On Nov 10, 2019, at 08:23, Stephen J. Turnbull <turnbull.stephen.fw@u.tsukuba.ac.jp> wrote:
Martin Euredjian via Python-ideas writes:
Another interesting example is had in some of my work with real time embedded systems. There are plenty of cases where you are doing things that are very tightly related to, for example, signals coming into the processor though a pin; by this I mean real-time operations where every clock cycle counts. One of the most critical aspects of this for me is the documentation of what one si doing and thinking. And yet, because we insist on programming in ASCII we are limited to text-based comments that don't always work well at all. In my work I would insert a comment directing the reader to access a PDF file I placed in the same directory often containing an annotated image of a waveform with notes.
This has nothing to do with representation or input via text, though. Emacs has displayed formatted output along with or instead of code since the mid-90s or so, invariably based on a plain-text protocol and file format. (The point is not that Emacs rulez, although it does. ;-) It's that a program available to anyone on commodity hardware could do it. I imagine the capability goes back to the Xerox Alto in the mid-70s.)
It would be amazing if we could move away from text-only programming and integrate a rich environment where such documentation could exist and move with the code.
We've been *able* to do so for decades (when was WYSIWYG introduced?), and even if you hate Emacs, there are enough people and enough variation among them that if this were really an important thing, it would be important in Emacs. It's not.
Well, we know that some of this really is important because thousands of people are already doing it with Jupyter/iPython notebooks, and with Mathematica/Wolfram, and so on. Not only can I paste images in as comments between the cells, I can have a cell that displays a graph or image inline in the notebook, or (with SymPy) an equation in nice math notation. And all of that gets saved together with the code in the cells. I wouldn’t use it for all my code (it’s not the best way to write a web service or an AI script embedded in a game), but I believe many people who mostly do scientific computing do. But that’s how we know that we don’t need to change our languages to enable such tools. Anyone who would find it amazing is already so used to doing it every day that they’ve ceased to be amazed.

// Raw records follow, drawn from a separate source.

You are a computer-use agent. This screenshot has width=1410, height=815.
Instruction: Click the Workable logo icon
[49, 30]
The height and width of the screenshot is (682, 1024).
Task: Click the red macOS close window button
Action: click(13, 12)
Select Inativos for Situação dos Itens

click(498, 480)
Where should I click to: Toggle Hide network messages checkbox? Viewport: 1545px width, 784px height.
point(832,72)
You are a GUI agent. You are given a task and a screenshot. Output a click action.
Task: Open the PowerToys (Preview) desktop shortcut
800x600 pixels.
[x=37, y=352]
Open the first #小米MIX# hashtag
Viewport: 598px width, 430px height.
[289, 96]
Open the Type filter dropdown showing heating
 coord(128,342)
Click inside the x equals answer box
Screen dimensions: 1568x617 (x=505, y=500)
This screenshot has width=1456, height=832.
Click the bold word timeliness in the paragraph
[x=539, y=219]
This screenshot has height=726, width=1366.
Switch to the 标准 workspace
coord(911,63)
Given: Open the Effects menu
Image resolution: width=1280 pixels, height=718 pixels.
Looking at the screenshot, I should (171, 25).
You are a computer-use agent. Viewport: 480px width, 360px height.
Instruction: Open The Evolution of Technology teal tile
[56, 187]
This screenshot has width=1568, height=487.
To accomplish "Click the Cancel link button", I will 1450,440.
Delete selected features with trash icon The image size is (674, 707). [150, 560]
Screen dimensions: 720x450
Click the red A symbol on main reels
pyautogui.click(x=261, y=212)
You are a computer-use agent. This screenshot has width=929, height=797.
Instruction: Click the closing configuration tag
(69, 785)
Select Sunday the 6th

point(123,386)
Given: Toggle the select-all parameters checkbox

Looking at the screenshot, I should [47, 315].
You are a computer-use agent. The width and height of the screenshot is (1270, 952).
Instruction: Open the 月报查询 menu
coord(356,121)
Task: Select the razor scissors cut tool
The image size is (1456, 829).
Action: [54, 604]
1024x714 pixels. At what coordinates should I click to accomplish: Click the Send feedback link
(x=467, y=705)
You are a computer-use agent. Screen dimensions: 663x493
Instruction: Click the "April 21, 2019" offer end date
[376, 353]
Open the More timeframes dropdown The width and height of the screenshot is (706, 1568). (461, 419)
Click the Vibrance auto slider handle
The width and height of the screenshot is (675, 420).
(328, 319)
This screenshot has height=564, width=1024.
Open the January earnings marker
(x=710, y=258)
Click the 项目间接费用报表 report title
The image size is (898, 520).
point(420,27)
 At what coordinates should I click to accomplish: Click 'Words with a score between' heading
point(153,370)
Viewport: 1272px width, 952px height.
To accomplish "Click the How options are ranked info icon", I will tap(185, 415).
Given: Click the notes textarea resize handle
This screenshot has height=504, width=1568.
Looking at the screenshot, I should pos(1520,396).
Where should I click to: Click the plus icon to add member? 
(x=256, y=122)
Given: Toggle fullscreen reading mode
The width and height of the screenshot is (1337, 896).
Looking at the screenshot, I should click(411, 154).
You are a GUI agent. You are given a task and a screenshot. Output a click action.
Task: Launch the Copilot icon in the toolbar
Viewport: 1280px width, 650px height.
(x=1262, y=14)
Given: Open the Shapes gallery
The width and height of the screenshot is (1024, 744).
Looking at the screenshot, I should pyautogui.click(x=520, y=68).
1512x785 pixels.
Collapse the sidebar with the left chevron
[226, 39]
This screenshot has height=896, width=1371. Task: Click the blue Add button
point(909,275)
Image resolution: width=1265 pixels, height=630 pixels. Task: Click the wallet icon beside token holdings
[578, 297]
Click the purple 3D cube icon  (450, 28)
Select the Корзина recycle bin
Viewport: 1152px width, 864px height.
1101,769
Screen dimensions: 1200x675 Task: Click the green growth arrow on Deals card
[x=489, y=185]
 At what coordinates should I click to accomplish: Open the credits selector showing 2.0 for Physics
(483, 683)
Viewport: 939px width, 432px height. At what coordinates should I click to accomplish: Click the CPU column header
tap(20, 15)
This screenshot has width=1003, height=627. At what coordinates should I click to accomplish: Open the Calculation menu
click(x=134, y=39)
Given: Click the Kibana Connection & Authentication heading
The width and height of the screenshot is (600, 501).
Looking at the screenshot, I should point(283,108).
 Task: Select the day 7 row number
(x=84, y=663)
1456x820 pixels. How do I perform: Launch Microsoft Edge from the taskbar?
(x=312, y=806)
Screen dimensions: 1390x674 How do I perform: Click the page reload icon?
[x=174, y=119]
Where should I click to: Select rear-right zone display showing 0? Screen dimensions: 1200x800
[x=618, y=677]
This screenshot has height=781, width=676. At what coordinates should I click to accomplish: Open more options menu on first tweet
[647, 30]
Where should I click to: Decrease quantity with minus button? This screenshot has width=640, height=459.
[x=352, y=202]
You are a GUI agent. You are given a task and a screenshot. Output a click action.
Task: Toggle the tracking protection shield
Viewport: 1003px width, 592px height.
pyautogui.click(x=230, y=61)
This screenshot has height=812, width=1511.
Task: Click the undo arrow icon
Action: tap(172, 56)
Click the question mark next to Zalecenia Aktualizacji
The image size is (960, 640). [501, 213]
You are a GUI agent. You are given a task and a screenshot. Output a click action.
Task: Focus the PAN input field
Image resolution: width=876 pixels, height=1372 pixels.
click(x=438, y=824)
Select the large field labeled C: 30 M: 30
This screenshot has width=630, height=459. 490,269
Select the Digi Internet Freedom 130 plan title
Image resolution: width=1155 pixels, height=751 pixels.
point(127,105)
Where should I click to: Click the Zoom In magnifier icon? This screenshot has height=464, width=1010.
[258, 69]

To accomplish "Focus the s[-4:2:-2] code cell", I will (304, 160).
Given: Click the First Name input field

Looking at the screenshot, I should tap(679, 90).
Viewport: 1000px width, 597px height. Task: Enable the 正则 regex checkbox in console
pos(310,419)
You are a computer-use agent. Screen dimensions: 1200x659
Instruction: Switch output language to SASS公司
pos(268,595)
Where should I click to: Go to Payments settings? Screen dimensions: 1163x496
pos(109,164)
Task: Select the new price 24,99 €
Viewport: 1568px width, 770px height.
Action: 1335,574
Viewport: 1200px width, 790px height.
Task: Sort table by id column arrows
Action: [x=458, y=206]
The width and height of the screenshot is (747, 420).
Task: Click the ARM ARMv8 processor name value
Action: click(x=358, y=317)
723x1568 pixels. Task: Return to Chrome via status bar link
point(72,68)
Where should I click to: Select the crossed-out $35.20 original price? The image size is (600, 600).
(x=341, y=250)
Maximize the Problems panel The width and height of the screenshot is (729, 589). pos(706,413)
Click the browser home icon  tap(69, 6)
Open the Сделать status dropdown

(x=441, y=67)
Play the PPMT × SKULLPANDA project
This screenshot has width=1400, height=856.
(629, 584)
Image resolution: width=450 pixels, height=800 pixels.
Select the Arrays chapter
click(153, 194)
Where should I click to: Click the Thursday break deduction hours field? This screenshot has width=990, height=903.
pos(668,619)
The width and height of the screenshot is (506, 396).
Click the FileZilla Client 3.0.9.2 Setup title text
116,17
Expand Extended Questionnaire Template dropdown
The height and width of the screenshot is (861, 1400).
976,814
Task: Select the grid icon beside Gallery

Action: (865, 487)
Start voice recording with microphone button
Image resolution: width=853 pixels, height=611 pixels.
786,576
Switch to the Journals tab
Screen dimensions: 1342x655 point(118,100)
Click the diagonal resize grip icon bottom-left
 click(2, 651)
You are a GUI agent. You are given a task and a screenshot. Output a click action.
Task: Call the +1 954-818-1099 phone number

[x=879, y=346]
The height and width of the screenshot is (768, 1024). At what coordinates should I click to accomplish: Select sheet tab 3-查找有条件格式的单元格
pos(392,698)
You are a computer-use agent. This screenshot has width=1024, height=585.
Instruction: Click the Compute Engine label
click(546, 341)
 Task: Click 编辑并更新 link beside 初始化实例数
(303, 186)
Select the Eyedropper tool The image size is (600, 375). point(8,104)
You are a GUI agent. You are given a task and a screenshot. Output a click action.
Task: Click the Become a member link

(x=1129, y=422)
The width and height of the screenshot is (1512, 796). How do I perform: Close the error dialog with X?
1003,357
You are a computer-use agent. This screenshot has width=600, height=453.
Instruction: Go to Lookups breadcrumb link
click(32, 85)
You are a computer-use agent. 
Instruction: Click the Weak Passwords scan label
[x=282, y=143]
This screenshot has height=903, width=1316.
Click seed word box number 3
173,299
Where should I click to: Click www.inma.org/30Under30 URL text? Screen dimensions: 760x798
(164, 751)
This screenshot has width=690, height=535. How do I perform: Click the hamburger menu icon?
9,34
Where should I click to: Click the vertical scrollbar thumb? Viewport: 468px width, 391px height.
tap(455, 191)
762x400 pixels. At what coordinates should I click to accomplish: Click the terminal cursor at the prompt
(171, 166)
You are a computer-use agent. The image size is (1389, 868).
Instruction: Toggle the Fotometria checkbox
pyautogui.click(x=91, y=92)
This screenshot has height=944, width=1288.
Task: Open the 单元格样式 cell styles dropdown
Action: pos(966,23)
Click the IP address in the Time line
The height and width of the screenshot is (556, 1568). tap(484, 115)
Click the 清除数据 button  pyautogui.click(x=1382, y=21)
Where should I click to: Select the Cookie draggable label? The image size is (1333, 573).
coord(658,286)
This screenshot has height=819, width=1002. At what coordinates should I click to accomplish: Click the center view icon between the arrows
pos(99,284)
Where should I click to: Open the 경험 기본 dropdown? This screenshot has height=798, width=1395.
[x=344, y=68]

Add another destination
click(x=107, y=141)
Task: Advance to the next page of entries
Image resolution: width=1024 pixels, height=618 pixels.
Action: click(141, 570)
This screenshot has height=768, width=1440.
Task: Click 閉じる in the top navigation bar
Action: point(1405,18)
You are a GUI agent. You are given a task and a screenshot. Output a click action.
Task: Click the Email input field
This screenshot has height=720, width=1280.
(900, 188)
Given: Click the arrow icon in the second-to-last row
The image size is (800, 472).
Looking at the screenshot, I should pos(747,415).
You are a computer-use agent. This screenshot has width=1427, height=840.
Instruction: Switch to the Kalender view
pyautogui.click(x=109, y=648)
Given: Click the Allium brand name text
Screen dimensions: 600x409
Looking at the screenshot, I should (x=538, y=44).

I would offer the Lisp family as a higher-level counterexample. In Lisp programming, I at least tend to avoid creating idioms in favor of named functions and macros, or flet and labels (their local versions).
Haskell might be an even more relevant example. In Haskell, you can define custom operators as arbitrary strings of the symbol characters. You can also use any function as an infix operator by putting it in backticks, and pass any operator around as a function by putting it in parens, so deciding what to call it is purely a question of whether you want your readers to see map `insert` value or map |< value. (Well, almost; you can’t control the precedence of backticked functions.) And that often involves a conscious tradeoff between how many times you need to read the code in the near future vs. how likely you are to come back to it briefly after 6 months away from it, or between how many people are going to work on the code daily vs. how many will have to read it occasionally. The |< is more readable once you internalize it, at least if you’re doing a whole lot of inserting and chaining it up with other operations. But once it’s gone out of your head, it’s one more thing to have to relearn before you can understand the code. Python effectively makes that choice for me, erring on the side of future readability. I think that’s very close to the right choice 80% of the time—and not having to make that choice makes coding easier and more fluid, even if I sacrifice a bit the other 20% of the time. This is similar to other tradeoffs that Haskell lets me make but Python makes for me (e.g., point-free or lambda—Python only has the lambda style plus explicit partial). Of course Haskell uses strings of ASCII symbols for operators. If you used strings of Unicode symbols, that would probably change the balance. I could imagine that there would be cases where no string of ASCII symbols will make sense to me in 6 months but a Unicode symbol would. (But only if we could ignore the input problem—which we can’t.) I don’t think the set of APL symbols is particularly intuitive in that sense. (If I were using it every day, a special rho variation character meaning reshape would make sense, but if I hadn’t seen it in 6 months it would be no more meaningful than any Haskell operator line noise.) But maybe there are symbols that would be more intuitively meaningful, or at least that would be closer, enough so to make the tradeoff worth considering.